> _Input data_

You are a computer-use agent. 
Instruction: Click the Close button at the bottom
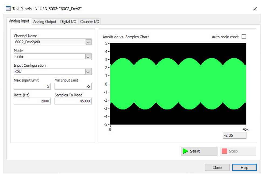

* * *

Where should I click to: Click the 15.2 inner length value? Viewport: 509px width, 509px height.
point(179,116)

--

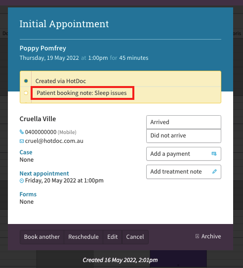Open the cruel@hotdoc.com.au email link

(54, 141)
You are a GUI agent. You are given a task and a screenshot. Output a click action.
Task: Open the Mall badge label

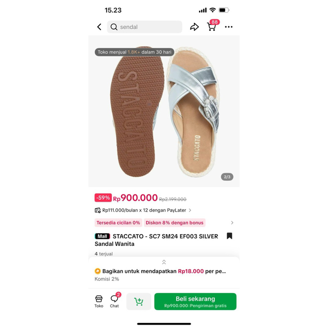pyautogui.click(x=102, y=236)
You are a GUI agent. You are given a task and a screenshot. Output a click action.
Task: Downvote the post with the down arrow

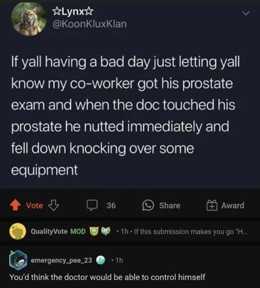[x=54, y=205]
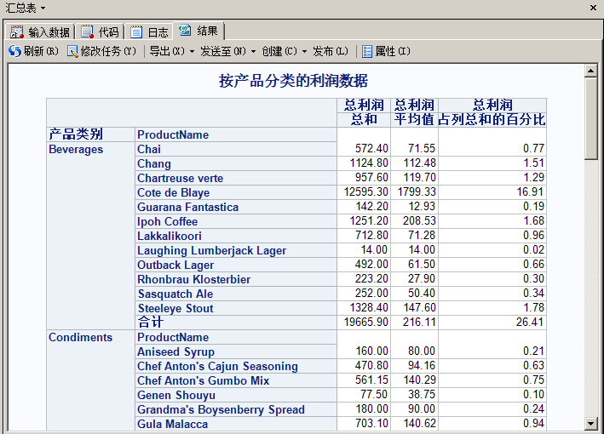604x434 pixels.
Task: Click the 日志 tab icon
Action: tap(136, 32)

> _What you should do_
Copy out only the lines of the records above from the one with "You are a computer-use agent." through the one with "Instruction: Click the", exactly as they stand, both included.

> _Solution_
You are a computer-use agent. 
Instruction: Click the Close button at the bottom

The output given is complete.